• **WHAT THIS TASK INVOLVES**
Find the line below with "This screenshot has height=600, width=1024.". Print it and every line after it exactly, through the last line, leaving out the pictures.
··· INPUT FOR THIS TASK ···
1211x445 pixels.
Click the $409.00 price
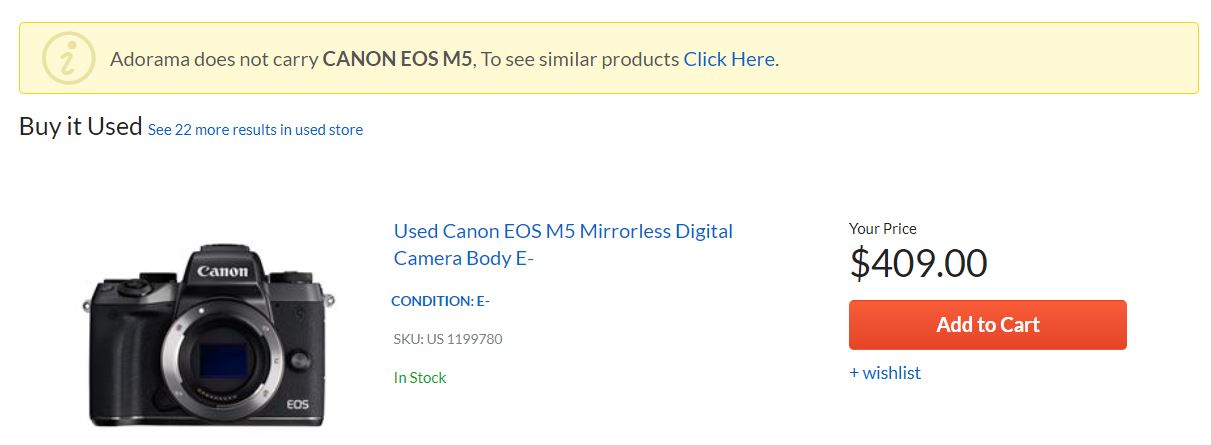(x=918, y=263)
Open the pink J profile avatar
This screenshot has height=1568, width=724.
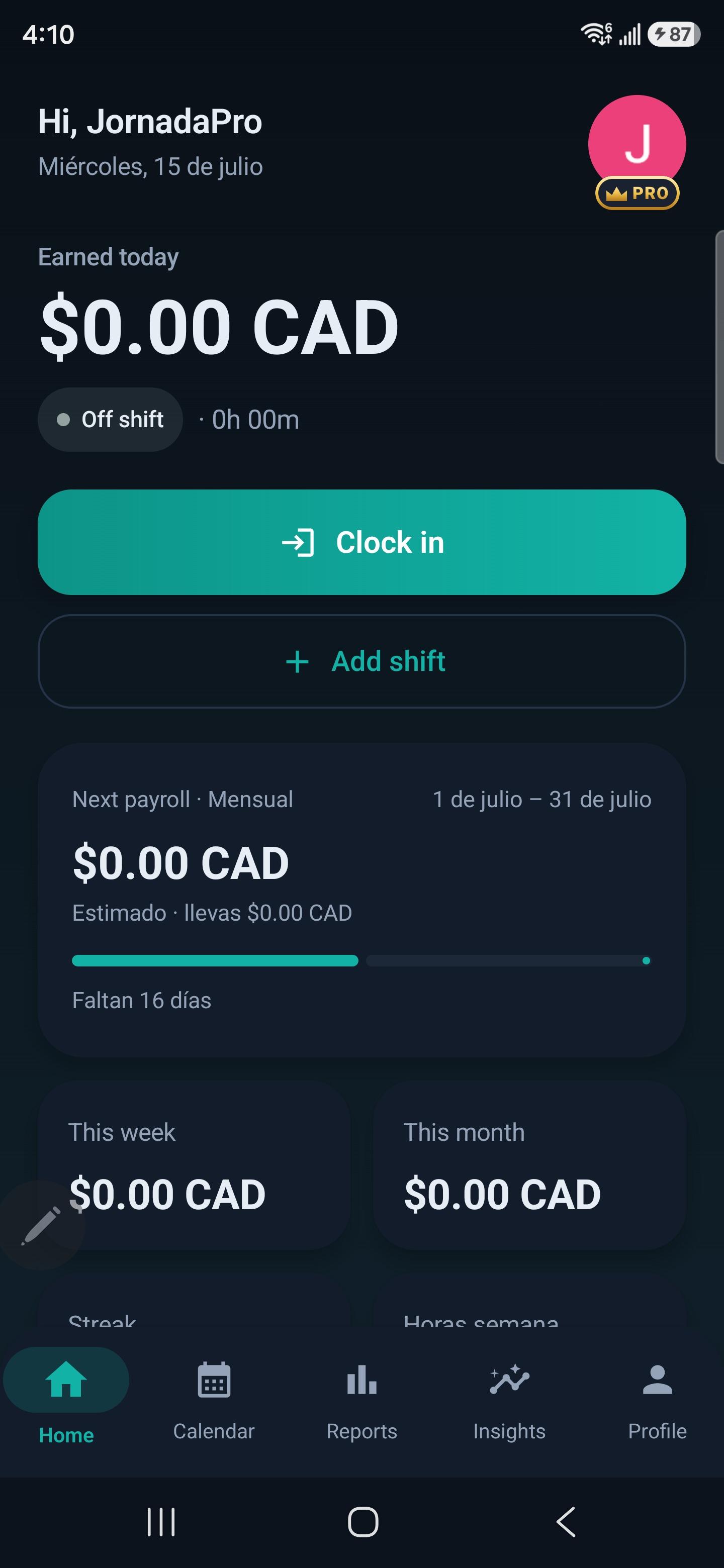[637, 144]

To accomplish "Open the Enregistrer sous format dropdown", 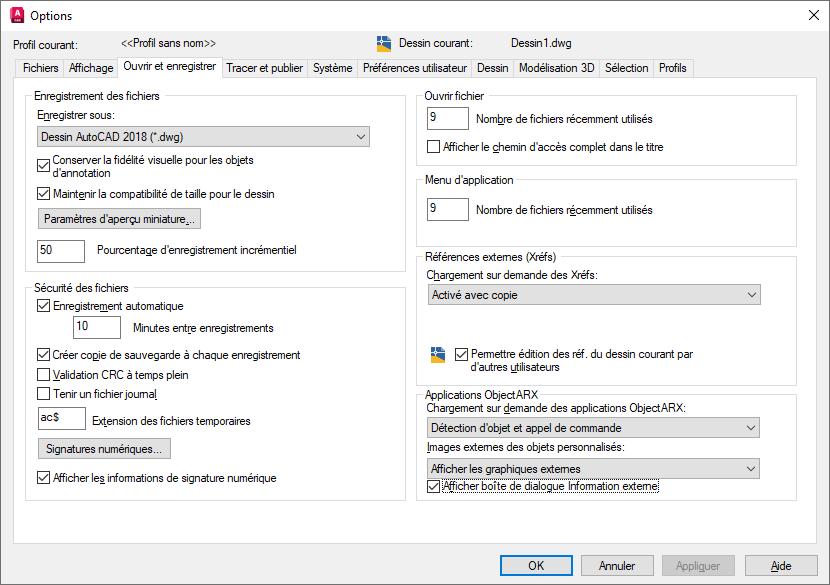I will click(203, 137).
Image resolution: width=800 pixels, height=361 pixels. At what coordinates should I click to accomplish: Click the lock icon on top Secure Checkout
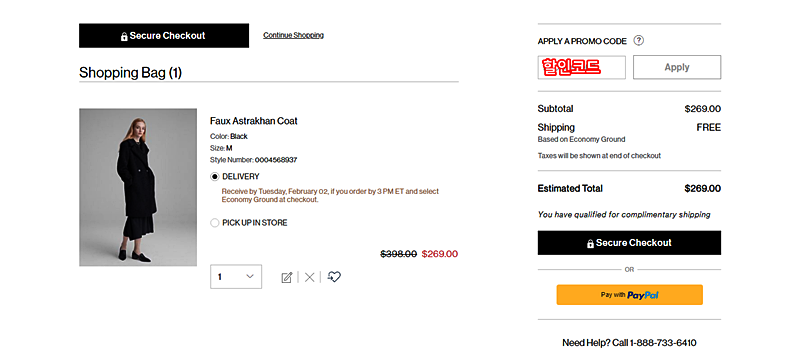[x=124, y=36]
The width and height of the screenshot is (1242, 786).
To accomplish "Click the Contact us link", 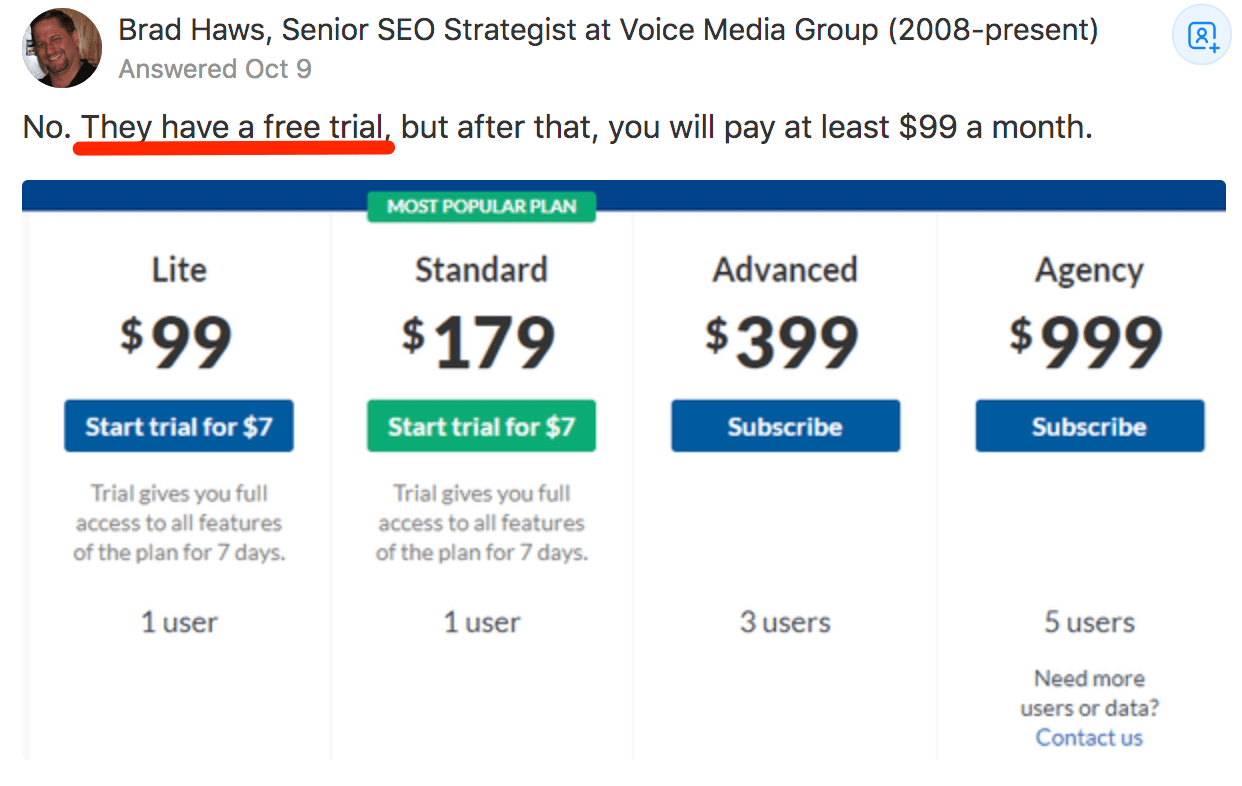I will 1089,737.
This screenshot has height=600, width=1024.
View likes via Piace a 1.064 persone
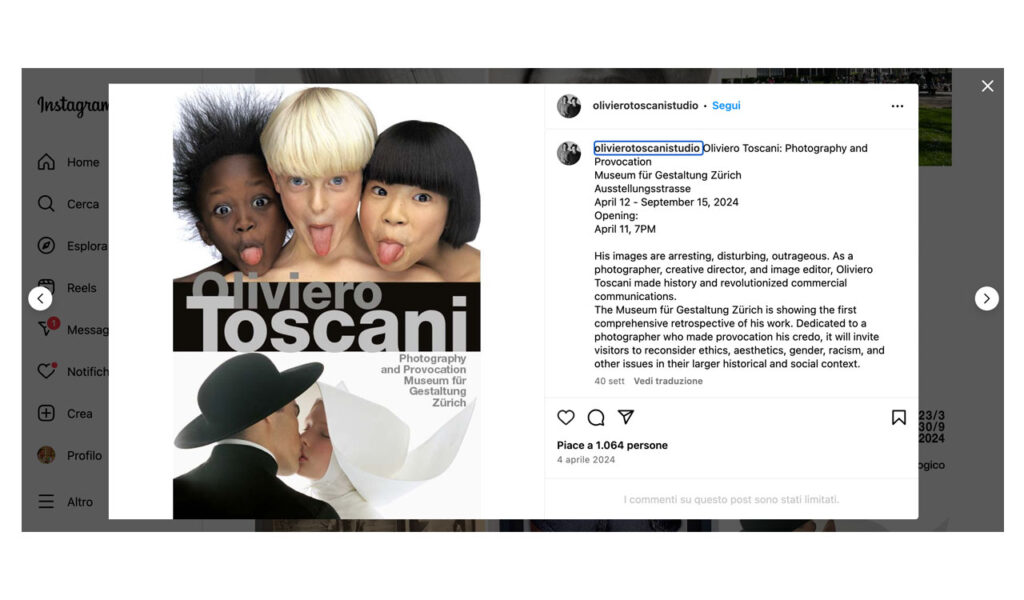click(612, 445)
···
• **ANSWER TO THE EXERCISE**
This screenshot has height=600, width=1024.
View likes via Piace a 1.064 persone
click(612, 445)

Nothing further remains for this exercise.